At the Juan Pablo II apartment complex in the neighborhood of Montalban, sisters Majerla and Casilda Ramirez were numbers 794 and 795 in a line of at least 1,000. They were lucky, having been in line for only three hours, but still were forced to shade themselves from the fierce midday sun with hats and umbrellas.

“We are here because we want peace for all of the citizens,” said Casilda Ramirez, a Chavez supporter.

Despite the high tensions leading up to the historic vote, balloting was generally peaceful across the country. But a 28-year-old woman was fatally shot and 12 others injured when a gunman opened fire on people waiting to vote in a poor eastern Caracas neighborhood, emergency service officials said.

Polling booths initially were supposed to close at 6 p.m., but the National Elections Commission announced that polling booths would stay open until midnight.

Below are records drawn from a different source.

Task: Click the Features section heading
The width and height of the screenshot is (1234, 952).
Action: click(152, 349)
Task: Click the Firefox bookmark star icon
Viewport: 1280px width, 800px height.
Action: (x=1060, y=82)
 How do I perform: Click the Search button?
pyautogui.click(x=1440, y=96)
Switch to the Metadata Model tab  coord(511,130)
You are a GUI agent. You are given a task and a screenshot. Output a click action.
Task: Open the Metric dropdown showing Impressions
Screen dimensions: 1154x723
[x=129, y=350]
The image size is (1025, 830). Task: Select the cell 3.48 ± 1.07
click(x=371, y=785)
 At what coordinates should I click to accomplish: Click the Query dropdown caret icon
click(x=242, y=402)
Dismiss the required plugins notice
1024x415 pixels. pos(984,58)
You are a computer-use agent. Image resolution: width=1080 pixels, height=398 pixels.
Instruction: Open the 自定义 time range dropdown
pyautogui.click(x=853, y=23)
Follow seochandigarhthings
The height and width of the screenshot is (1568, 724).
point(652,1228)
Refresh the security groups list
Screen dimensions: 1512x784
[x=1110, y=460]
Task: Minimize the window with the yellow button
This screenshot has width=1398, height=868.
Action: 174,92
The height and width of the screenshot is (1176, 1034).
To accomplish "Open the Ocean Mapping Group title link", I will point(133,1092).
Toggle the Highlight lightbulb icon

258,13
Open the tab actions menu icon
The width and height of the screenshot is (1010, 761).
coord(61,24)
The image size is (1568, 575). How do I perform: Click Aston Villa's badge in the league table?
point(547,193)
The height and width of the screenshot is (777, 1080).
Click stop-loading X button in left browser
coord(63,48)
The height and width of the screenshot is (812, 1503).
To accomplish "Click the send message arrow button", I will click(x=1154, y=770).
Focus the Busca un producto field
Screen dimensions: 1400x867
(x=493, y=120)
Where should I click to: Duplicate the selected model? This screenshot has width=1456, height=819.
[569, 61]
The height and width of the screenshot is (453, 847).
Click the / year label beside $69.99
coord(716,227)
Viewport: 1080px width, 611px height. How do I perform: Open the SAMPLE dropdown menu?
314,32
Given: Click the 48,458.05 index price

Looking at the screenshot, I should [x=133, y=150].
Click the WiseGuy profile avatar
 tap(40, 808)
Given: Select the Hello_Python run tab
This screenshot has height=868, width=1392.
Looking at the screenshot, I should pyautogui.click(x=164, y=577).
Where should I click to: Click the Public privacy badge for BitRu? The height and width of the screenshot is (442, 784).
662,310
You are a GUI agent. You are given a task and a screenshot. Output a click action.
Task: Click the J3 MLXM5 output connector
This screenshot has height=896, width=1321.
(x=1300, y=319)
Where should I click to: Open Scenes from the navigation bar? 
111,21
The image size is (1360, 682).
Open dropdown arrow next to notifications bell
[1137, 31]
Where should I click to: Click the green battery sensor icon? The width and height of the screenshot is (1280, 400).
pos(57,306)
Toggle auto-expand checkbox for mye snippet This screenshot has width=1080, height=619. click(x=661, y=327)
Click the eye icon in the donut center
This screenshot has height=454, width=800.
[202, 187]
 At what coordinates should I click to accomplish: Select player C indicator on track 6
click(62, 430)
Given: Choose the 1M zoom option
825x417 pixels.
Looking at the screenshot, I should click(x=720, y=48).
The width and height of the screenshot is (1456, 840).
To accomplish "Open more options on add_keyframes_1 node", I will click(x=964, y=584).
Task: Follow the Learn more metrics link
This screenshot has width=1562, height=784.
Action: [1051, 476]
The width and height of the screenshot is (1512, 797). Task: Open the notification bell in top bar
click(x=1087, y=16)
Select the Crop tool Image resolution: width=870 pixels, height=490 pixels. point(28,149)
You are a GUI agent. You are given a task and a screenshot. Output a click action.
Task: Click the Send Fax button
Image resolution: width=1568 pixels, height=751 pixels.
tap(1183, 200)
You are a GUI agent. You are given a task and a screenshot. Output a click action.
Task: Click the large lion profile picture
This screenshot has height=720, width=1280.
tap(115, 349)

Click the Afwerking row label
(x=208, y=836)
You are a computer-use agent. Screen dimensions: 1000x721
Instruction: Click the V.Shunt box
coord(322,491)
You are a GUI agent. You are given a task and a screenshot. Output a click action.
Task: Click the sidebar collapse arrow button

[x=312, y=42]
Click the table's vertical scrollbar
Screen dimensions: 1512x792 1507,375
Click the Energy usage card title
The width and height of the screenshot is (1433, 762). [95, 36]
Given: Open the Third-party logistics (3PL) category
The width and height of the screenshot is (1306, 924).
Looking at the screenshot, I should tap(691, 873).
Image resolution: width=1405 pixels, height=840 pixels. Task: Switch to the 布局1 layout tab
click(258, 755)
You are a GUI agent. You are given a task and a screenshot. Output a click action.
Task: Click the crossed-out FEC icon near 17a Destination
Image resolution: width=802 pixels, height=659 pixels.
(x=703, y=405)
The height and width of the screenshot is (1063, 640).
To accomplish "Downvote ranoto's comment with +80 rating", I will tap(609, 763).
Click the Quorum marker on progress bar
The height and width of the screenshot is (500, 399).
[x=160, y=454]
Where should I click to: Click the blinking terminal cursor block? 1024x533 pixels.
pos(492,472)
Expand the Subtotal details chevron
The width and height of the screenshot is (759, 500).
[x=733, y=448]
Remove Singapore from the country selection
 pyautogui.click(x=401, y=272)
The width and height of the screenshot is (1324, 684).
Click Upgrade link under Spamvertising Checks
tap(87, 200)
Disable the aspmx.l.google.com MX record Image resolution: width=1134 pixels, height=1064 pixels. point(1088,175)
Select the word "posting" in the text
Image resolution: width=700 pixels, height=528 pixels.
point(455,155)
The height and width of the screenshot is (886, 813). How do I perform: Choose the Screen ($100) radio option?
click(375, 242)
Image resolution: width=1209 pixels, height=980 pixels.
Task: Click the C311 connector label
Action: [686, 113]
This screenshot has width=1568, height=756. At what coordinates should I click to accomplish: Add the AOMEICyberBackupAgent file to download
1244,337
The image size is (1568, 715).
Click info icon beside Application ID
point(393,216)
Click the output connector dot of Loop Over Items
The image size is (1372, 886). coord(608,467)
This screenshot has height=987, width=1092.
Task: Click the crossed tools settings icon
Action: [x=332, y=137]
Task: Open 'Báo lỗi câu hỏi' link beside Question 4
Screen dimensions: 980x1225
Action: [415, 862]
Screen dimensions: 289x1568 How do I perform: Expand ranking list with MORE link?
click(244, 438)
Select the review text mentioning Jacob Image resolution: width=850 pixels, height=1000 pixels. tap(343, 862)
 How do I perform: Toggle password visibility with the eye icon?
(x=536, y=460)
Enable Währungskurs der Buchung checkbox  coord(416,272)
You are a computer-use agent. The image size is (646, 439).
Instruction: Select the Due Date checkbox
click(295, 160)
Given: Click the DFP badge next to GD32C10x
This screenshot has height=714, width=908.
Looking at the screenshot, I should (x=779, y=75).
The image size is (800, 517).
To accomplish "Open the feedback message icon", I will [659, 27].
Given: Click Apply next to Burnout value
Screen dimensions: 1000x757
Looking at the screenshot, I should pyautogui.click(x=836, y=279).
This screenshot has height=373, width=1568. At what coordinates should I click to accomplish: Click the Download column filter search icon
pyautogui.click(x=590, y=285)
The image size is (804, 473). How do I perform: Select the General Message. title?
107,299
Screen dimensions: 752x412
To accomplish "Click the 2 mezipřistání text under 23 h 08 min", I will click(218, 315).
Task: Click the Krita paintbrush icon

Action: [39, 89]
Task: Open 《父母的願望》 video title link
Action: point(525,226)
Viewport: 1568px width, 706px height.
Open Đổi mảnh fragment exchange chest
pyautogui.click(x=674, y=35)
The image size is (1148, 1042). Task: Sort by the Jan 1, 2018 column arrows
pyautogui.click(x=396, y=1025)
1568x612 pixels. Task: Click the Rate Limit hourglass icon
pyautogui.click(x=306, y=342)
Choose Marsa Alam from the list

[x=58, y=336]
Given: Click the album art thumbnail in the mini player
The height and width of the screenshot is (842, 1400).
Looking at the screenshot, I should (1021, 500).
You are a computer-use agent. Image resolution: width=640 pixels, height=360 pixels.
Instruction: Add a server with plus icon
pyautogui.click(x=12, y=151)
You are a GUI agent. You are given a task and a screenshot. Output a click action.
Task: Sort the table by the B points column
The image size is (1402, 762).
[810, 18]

“It’s taking longer for each voter than was expected, and the number of voters has been far beyond what was expected,” said former President Jimmy Carter, whose Atlanta-based Carter Center has dispatched dozens of observers for the vote.

Mr. Carter and former Organization of American States President Cesar Gaviria expressed satisfaction with the vote, even though a costly digital system to create a national voting register was abandoned during the day because it was taking too long.

The government and the opposition were warned not to issue early forecasts, but private estimates were flying throughout the day. The government and the opposition, a loose coalition of businessmen, politicians and labor leaders who have been trying to oust Mr. Chavez since a failed April 2002 coup, both claimed decisive victories.

Venezuelans either could vote “no” to allow Mr. Chavez to serve out the remainder of his six-year term, which began in 2000, or “yes” to recall him. For the president to be ousted, more must vote against him than the nearly 3.8 million who voted for him in the 2000 presidential elections and there also must be more “yes” votes than “no” votes.

If the recall passes, Mr. Chavez would step down and Vice President Jose Vicente Rangel would take over until an election is held within 30 days. Mr. Chavez has said he plans to run in the new election if he is ousted in the referendum.

The fiery president, who has irked the United States with his incendiary rhetoric, his authoritarian style and his close friendship with Cuban dictator Fidel Castro, cast his ballot at about midday in a western Caracas hillside slum and Chavez stronghold, where red banners announcing “No” waved from homes.

It is in neighborhoods such as these that the president has invested large amounts of money from the state-run oil company, Petroleos de Venezuela, in social projects known as “missions” that provide free health care and teach people to read.

“We are very happy,” Mr. Chavez said. “Today is a happy day. This is a people in peace giving an example to the rest of the world.”

As the sun rose on the Jose Gregorio Hernandez school, 70-year-old Hilda Gomez sat at the head of a line that already counted about 60. Mr. Chavez had urged his followers to come out as early as 5 a.m. to cast their ballots, and it seemed as if they heeded his call.

“I want to vote for my commander,” Mrs. Gomez announced, with the sounds of trumpets and music waking up the neighborhood in the background. “Never in my life has a president done so many good things.”

But not everybody in this heavily pro-Chavez neighborhood supported the president. Whispering so that her neighbors wouldn’t hear, Maria, who wouldn’t give her last name, said she would vote “Yes” to oust Mr. Chavez.

“This man is a second Fidel Castro,” she said, adding it was the first time in her life she felt motivated to vote. “There is hatred on the part of the Chavistas towards those who don’t agree with them.”